Figures show that smoking amongst young people is at its lowest level since surveys started, at just under 20 per cent of 17-year-olds.

But Professor Chapman is worried that the good work of anti-smoking campaigns could be undone by ambush marketing online.

"You can see how many of these have been watched because they have web counters on them," he said.

"You can see the number of downloads and you can see the number of kids responding to them and saying yeah, wow, great cool, you know go for it, I love smoking, this sort of thing.

"If I were in the tobacco industry I'd be working overtime to make sure those clips are out there in a large variety of ways, and it looks like they're doing that."
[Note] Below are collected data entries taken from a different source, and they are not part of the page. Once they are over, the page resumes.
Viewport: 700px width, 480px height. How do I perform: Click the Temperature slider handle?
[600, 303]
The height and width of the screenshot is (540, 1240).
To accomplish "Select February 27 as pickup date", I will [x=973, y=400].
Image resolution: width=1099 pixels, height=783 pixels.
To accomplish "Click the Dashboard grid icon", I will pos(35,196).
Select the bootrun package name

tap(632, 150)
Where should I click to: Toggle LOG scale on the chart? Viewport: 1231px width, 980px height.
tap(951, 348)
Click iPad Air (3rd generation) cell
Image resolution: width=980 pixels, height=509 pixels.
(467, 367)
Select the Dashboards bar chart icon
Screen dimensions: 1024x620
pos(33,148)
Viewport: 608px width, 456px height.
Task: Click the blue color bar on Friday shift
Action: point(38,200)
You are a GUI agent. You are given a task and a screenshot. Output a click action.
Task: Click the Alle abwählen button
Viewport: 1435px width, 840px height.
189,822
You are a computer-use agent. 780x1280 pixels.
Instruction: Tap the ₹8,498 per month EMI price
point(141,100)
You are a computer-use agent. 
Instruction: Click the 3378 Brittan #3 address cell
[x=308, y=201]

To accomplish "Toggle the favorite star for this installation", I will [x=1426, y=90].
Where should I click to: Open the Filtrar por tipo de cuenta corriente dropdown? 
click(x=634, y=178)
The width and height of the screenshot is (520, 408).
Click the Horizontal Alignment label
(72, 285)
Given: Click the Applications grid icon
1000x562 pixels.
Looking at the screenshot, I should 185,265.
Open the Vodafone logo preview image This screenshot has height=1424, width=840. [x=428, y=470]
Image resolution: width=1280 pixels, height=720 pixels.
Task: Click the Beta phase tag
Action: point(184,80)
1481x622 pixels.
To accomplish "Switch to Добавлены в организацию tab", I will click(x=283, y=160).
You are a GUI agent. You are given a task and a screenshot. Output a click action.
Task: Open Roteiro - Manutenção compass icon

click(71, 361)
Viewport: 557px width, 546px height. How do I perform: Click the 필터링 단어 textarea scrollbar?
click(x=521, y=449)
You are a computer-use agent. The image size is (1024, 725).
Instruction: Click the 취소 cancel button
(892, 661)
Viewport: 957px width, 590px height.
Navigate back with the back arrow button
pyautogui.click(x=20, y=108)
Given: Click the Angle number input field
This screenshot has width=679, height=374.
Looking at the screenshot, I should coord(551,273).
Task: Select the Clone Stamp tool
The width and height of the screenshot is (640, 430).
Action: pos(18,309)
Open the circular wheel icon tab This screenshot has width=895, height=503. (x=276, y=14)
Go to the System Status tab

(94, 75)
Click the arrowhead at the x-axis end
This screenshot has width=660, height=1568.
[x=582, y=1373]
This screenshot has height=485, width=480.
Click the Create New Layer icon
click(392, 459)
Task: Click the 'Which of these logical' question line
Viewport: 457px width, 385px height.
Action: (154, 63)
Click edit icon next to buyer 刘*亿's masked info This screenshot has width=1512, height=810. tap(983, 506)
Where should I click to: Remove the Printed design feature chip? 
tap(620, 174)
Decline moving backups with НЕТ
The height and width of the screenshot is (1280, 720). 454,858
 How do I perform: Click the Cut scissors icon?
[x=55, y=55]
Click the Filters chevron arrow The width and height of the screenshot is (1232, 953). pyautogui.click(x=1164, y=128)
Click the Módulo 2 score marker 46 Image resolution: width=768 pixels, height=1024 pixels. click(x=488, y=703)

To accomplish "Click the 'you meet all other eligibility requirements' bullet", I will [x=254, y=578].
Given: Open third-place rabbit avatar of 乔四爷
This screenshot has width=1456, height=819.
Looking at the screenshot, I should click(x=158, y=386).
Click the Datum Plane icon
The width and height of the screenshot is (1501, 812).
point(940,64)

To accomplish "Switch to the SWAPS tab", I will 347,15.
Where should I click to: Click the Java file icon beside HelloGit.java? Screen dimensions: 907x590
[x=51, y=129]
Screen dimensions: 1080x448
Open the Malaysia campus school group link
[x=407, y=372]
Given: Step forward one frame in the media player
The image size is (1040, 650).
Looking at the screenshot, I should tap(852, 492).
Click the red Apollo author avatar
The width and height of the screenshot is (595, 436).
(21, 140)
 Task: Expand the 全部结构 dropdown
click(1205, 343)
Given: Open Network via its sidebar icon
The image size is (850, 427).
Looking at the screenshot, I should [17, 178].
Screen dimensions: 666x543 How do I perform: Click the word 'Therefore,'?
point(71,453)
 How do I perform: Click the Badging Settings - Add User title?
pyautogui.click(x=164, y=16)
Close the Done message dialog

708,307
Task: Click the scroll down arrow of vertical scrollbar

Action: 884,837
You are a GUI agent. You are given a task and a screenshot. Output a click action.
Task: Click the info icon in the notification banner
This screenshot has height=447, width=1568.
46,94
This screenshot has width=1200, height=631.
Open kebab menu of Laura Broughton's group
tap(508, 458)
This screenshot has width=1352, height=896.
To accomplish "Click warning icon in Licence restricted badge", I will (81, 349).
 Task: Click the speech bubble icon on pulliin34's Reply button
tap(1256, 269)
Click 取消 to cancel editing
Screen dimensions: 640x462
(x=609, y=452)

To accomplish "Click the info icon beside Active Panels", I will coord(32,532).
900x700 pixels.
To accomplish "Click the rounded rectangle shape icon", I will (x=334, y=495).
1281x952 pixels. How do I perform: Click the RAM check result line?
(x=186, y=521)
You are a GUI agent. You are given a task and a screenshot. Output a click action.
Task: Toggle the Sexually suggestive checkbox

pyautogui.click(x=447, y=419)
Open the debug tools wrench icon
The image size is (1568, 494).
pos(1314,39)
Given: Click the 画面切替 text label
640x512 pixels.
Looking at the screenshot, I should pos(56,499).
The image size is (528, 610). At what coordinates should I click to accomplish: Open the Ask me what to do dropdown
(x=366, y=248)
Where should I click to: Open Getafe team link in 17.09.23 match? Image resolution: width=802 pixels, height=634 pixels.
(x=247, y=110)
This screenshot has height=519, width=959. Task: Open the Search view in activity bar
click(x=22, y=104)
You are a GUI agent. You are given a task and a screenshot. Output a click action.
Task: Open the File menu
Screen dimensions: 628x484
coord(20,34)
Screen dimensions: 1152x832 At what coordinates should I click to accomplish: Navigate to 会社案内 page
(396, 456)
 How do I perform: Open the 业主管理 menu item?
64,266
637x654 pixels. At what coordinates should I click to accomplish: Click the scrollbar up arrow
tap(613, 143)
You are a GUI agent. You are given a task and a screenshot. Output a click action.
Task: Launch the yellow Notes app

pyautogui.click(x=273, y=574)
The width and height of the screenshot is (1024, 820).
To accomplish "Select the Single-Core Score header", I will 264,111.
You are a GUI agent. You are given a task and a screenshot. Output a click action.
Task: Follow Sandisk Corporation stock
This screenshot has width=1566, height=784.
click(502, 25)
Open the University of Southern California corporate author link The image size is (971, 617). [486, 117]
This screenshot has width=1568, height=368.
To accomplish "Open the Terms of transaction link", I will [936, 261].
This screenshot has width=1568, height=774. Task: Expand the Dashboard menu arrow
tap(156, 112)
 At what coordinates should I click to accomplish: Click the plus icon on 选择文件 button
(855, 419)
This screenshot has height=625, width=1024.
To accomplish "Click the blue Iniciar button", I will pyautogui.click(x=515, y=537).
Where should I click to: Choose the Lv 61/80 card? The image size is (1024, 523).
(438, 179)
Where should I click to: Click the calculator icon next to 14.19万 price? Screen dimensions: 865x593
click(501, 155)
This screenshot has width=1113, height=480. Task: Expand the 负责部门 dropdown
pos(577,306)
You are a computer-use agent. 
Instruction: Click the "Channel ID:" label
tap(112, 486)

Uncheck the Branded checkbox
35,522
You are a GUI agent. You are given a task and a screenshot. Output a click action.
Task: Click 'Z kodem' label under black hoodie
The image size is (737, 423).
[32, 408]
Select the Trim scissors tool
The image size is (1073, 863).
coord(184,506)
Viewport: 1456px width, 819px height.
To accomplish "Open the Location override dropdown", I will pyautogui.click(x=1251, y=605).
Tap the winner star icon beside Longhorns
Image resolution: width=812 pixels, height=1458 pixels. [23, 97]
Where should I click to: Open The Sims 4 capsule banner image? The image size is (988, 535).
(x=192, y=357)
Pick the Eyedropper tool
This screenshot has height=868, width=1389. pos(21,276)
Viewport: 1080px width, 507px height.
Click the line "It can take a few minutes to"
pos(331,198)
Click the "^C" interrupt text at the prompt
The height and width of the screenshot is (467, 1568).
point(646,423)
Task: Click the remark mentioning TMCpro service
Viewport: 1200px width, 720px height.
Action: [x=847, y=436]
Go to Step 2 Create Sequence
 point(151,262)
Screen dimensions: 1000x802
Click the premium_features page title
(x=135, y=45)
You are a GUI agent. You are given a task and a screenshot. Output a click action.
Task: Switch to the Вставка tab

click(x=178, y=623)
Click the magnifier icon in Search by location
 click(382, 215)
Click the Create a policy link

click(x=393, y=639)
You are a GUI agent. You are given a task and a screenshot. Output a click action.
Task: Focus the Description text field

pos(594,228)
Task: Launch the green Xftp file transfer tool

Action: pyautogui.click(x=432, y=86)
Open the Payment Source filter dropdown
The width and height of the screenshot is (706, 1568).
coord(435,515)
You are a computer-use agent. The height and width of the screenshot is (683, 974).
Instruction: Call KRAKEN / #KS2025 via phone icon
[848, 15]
The tobacco industry says it is very hard to stop people uploading videos or talking about topics on the internet.

Nerida White from cigarette company Philip Morris says the online videos have nothing to do with the firm's marketing tactics.

"We don't use the web to advertise or promote our products or smoking at all," she said.

"And we don't think people should be able to advertise or promote tobacco on the internet."

Regardless of who is creating the content, there are calls for it to be regulated.

Quit Victoria spokeswoman Suzie Stillman wants the Federal Government to tighten restrictions, to try to bring the internet into line with other forms of media.

"The Commonwealth could look at ways in which internet content hosts and internet service providers could be required to take down or block access to certain material if it contravenes tobacco advertising legislation," she said.

Govt concerned

Federal Communications Minister Helen Coonan says she is worried by the reports.

She has announced that the Government will look into the issue, to see if the internet is already covered by current legislation, or if it needs to be updated.

"We may have to actually broaden the definition of publication," she said.

"At the moment it's prohibited if it's in a document, if it appears in a film or a radio program or it's put in a public place. There's some argument about whether it's specific to the internet."

But the internet can also be used for positive messages.

Ms Stillman points out that there are also a number of anti-smoking messages on the web.

"We can promote anti-smoking information. We can promote non-smoking images in the same way as I suppose they're being promoted on the other side," she said.

In fact, one ad that shows mouth cancer as a consequence of smoking has already been viewed more than 150,000 times online.

The anti-smoking lobby has described the new online landscape as the battleground for the lungs of our youth.

And if it's a war that's beginning, the Quit campaign is prepared to fight back.